The camera traps are also given some extra protection and camouflage, particularly from those elephants who can do some serious damage! The camera-traps are placed inside a small tupperware container, sealed tight, and painted dark green (and sometimes they even get an extra metal box of protection too) This further prevents reflections from the camera lens occurring which reduces the likelihood that the camera surprises an animal. Of course we know that animals, especially primates, are exceptionally curious and therefore all the above precautions do not prevent regular #camtouch, #selfies, and #camera_reactions, from occurring. Please keep tagging videos where you observe chimpanzees, gorillas, baboons, and elephants detecting (I.e #camera_reaction), playing or inspecting (e.g. #camtouch) the camera-traps as this will help us to gain a better understanding of what factors in the habitat and species-specific behaviour increases camera-trap interaction by individuals. Of course hashtagging other species' camera reactions is also welcome but we are concentrating on these animals first.

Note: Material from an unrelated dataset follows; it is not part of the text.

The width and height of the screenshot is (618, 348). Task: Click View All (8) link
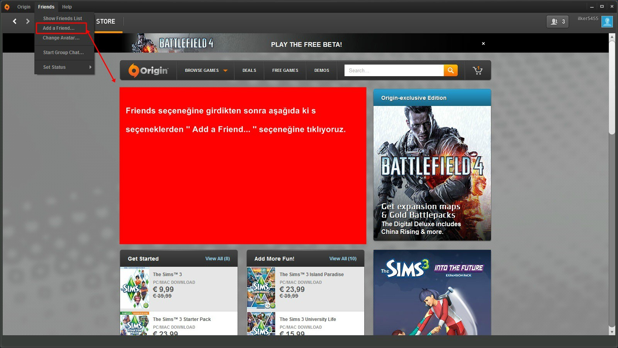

Thanks to the efforts of our citizen scientists and dedicated chimpandsee moderators, we now have a staggering 500+ clips of #baboon #camera_reactions and we are just shy of 500 #chimp #camera_reactions. Gorillas are also observed to react to cameras with 40 videos so far of #gorilla #camera_reaction and 125 #elephant #camera_reactions. With your continued help we look forward to discovering many more interesting, funny, and surprising reactions to the camera traps, especially as new videos are uploaded to the site. Happy Halloween :)

-the science team

Tuesday, October 18, 2016

Yellow-backed Duikers

If you've classified much at Restless Star, one of our current sites, you've probably seen a lot of yellow-backed duikers.  They may not always make for the most captivating videos, but for this post, I wanted to talk a bit about what makes yellow-backed duikers interesting.

First off, yellow-backed duikers have the widest distribution of any forest-living duikers, and they're the only duiker species we've seen at both West Africa sites (e.g. Aged Violet) and East Africa sites (e.g. Restless Star).  They are one of the two largest duiker species (the other being the Jentink's duiker) and can weigh over 70 kg, with horns over 20 cm long.  Body size varies somewhat by subspecies, with the Restless Star individuals belonging to the smallest subspecies.  The most variable feature across their range, though, is the presence or absence of a "haunch spot".  In West Africa, yellow-backed duikers have a large yellow triangle of fur extending back to around their hips, and the fur on their rear is a solid dark color, however in East Africa, they have an additional pale area of fur on their rear.  Next time you come across a yellow-backed duiker in a video, see if you can guess which site the video is from based on the color of the rear!

West Africa

East Africa

(Still images from ACP0002zbs ACP00035yv ACP000clru ACP000bygc)

The last (and maybe most amazing) feature of yellow-backed duikers that I'm going to talk about is their ability to raise the yellow fur on their back.  Normally the yellow fur lies flat on the back as they amble around or rest, but when they are startled or on alert, they can make the fur stick straight up, completely changing the outline of their body!  Have a look in the video below.

(Original video here ACP000cc29)

Hopefully you have a new-found appreciation for yellow-backed duikers after this post!  See you soon over at Chimp & See, where we have plenty of yellow-backed duikers and other animals for you to watch!